----- Records

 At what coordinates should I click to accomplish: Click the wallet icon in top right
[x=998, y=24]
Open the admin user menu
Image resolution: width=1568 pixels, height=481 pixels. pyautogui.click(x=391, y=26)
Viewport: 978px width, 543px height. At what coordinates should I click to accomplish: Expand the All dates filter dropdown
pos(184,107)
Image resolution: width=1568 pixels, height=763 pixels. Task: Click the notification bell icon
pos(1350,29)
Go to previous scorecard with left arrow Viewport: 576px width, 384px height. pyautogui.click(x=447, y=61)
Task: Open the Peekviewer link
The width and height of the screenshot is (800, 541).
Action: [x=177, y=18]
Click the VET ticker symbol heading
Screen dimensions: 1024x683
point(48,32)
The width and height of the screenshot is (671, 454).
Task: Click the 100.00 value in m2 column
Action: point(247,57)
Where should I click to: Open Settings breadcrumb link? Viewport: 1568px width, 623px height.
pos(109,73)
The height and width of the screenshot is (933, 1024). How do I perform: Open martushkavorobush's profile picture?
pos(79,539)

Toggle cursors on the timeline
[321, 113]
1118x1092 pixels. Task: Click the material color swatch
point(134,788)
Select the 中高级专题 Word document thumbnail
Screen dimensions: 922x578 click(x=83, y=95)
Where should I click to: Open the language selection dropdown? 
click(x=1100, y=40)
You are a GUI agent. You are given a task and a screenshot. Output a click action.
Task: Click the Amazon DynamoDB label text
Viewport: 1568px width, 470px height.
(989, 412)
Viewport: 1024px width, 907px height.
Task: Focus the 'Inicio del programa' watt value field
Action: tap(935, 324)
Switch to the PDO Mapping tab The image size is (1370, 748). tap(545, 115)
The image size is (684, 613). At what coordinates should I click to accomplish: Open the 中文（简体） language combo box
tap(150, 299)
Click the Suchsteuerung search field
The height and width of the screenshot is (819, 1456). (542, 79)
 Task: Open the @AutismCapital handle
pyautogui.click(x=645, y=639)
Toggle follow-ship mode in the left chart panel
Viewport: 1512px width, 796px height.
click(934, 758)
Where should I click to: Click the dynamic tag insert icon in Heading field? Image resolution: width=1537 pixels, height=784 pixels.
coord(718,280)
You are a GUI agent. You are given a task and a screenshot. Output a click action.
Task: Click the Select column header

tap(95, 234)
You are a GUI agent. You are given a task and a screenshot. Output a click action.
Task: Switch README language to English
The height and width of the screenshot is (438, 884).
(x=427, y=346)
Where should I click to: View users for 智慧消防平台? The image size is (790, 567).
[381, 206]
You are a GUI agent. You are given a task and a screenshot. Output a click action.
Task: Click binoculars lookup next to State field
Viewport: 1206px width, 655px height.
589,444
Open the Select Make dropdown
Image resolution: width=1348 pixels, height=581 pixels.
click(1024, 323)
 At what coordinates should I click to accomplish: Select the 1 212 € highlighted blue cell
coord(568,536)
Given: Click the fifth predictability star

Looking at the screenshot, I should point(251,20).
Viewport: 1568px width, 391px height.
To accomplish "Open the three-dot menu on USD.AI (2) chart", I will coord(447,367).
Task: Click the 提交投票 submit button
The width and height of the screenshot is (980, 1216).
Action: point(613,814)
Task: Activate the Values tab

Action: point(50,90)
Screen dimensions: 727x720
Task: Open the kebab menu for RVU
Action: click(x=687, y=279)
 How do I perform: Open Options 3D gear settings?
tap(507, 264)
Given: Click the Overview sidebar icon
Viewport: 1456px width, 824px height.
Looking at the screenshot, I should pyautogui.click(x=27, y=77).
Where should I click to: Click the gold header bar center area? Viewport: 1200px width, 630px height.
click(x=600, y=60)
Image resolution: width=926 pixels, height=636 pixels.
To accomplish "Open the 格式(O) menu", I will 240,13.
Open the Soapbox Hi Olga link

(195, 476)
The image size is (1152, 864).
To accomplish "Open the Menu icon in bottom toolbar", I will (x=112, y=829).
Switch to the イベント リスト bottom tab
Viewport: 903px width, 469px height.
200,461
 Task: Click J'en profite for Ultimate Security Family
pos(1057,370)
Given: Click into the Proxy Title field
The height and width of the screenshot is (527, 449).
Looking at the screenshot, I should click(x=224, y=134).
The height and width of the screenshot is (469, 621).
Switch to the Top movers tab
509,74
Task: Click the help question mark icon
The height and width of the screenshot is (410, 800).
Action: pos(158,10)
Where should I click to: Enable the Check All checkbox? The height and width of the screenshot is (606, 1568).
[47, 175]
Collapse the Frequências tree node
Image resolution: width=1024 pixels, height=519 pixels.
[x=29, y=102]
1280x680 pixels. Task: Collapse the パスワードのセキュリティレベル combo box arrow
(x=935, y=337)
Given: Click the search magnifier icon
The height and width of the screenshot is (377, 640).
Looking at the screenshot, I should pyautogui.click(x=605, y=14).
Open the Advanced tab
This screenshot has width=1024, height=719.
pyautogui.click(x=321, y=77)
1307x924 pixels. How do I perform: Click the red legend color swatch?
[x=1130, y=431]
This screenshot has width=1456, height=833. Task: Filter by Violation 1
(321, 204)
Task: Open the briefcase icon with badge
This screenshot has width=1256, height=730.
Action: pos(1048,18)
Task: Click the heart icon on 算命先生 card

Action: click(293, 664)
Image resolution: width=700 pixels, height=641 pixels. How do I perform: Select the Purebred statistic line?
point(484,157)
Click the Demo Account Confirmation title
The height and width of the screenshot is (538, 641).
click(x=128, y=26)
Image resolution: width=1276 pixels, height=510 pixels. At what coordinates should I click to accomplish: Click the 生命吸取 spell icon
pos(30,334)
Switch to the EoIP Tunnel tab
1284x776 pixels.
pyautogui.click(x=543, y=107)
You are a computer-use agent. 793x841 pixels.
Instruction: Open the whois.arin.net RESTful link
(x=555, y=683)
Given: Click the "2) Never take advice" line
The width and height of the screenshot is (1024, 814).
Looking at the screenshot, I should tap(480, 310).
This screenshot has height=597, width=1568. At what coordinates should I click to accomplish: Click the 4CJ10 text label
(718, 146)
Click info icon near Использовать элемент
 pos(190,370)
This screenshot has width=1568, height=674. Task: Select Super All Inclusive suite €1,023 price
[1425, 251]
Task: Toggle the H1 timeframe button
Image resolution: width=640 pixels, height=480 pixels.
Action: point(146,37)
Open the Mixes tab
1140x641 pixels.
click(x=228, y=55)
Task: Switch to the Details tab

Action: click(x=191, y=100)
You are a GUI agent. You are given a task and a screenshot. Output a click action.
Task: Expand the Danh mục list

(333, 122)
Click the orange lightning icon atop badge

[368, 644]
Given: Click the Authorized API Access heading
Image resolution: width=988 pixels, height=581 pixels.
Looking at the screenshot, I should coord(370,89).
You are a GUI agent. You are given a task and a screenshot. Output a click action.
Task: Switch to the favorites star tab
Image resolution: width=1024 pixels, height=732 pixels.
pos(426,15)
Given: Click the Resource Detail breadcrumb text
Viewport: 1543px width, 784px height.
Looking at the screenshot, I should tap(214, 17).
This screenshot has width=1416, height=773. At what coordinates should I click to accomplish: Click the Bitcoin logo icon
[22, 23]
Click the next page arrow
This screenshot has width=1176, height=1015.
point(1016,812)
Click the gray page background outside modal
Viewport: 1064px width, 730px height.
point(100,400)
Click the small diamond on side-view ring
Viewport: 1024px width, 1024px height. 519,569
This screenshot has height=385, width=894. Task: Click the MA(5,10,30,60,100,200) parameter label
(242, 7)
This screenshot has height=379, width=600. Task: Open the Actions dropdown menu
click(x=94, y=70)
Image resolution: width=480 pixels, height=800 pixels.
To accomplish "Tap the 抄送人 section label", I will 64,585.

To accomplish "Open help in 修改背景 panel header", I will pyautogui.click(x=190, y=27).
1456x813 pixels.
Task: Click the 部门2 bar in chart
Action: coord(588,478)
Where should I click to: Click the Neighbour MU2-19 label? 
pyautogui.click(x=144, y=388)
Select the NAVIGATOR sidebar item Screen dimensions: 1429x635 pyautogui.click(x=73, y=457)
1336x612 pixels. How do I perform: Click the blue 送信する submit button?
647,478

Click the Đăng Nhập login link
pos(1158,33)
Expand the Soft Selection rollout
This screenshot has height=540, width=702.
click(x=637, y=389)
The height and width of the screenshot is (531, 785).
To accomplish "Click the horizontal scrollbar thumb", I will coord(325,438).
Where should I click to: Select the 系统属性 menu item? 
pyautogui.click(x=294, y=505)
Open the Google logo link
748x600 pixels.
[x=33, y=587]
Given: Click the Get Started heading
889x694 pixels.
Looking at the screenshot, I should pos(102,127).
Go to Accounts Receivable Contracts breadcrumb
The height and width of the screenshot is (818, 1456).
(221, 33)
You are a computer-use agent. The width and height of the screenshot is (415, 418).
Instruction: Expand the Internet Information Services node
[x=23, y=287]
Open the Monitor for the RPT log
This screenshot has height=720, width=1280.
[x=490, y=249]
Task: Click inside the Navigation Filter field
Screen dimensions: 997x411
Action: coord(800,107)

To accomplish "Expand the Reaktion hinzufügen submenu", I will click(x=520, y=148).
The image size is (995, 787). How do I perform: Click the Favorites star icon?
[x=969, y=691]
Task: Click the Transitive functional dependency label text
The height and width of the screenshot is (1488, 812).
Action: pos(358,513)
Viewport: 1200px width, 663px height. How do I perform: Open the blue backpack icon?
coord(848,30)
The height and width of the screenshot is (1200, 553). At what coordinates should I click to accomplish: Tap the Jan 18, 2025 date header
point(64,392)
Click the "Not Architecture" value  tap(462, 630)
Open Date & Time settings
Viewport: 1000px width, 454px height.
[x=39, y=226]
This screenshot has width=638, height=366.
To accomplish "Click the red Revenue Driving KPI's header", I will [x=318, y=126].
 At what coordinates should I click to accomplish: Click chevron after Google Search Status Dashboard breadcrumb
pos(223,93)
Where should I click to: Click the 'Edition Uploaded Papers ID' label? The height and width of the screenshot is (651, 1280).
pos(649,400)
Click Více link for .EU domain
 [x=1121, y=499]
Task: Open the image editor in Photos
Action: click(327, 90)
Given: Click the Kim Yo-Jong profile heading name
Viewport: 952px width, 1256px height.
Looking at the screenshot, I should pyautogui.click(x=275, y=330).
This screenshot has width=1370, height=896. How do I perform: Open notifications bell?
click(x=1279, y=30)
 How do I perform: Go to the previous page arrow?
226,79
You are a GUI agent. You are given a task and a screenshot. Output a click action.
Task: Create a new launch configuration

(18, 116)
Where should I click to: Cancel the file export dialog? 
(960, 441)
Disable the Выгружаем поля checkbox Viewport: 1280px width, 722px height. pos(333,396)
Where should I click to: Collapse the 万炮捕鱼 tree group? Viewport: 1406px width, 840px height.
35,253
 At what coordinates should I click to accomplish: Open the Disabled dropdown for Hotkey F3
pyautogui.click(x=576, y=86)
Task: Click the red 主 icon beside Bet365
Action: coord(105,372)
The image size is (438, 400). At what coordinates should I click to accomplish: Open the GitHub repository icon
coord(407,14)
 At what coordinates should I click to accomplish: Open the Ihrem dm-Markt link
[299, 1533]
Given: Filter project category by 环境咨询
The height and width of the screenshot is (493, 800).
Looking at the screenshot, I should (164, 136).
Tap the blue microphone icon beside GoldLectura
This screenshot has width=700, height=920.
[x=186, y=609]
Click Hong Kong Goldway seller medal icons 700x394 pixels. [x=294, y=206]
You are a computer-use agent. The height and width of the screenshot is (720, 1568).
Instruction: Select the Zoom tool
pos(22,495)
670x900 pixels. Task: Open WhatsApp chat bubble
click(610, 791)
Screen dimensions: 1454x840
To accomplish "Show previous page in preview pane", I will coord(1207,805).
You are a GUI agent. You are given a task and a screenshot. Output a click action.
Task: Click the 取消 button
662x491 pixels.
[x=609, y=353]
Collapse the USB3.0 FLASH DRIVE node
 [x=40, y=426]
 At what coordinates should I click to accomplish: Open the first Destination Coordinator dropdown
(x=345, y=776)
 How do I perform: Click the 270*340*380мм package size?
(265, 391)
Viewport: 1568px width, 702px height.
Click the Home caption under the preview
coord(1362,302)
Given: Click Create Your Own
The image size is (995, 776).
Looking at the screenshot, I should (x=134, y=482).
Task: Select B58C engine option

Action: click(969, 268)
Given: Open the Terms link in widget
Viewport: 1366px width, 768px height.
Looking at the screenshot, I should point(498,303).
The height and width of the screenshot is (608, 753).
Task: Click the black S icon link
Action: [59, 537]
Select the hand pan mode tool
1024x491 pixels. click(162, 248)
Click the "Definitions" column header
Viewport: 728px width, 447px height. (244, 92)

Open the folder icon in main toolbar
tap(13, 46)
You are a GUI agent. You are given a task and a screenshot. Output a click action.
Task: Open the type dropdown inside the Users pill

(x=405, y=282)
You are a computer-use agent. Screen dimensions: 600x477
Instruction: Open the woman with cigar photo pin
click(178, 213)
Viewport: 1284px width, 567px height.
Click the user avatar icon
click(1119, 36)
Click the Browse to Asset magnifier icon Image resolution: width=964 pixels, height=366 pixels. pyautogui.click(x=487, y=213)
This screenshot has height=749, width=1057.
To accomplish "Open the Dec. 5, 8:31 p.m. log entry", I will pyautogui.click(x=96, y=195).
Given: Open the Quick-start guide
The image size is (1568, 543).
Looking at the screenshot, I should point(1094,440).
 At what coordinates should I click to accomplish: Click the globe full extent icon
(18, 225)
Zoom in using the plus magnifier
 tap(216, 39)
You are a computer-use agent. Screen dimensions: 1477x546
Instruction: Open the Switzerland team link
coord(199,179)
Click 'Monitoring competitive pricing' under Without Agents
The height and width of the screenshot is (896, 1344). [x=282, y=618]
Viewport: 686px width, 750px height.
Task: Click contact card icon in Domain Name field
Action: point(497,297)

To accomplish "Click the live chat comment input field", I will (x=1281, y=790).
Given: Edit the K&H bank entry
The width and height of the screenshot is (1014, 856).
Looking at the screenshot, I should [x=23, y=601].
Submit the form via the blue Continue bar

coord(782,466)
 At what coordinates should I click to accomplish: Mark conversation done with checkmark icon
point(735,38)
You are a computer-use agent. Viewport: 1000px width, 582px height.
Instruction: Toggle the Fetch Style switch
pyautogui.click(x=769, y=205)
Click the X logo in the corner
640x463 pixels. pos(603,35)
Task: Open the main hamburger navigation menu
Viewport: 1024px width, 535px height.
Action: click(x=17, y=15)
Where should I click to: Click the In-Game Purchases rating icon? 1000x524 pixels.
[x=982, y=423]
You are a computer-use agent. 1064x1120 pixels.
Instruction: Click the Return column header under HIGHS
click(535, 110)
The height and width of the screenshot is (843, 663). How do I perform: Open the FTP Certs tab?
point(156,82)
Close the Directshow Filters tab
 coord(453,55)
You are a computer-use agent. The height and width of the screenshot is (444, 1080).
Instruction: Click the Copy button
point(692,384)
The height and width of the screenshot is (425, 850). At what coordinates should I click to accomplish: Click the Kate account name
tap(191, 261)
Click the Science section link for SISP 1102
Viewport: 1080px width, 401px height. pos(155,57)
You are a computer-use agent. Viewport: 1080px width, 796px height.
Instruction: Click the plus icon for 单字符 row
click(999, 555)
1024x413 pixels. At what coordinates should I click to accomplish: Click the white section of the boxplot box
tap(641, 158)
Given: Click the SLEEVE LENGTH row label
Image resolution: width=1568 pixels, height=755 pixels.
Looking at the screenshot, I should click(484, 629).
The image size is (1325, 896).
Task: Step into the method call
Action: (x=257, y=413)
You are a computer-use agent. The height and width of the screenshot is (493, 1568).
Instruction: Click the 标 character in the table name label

----------

**What this task involves:** Taking the lines above, repeat exactly those from the line that contains "Where should I click to: Open Settings" through the line that contains "Switch to the PDO", and both of those lines as well. Include nothing else.

**Your response:**
Where should I click to: Open Settings breadcrumb link? Viewport: 1568px width, 623px height.
pos(109,73)
The height and width of the screenshot is (933, 1024). How do I perform: Open martushkavorobush's profile picture?
pos(79,539)

Toggle cursors on the timeline
[321, 113]
1118x1092 pixels. Task: Click the material color swatch
point(134,788)
Select the 中高级专题 Word document thumbnail
Screen dimensions: 922x578 click(x=83, y=95)
Where should I click to: Open the language selection dropdown? 
click(x=1100, y=40)
You are a GUI agent. You are given a task and a screenshot. Output a click action.
Task: Click the Amazon DynamoDB label text
Viewport: 1568px width, 470px height.
(989, 412)
Viewport: 1024px width, 907px height.
Task: Focus the 'Inicio del programa' watt value field
Action: tap(935, 324)
Switch to the PDO Mapping tab The image size is (1370, 748). tap(545, 115)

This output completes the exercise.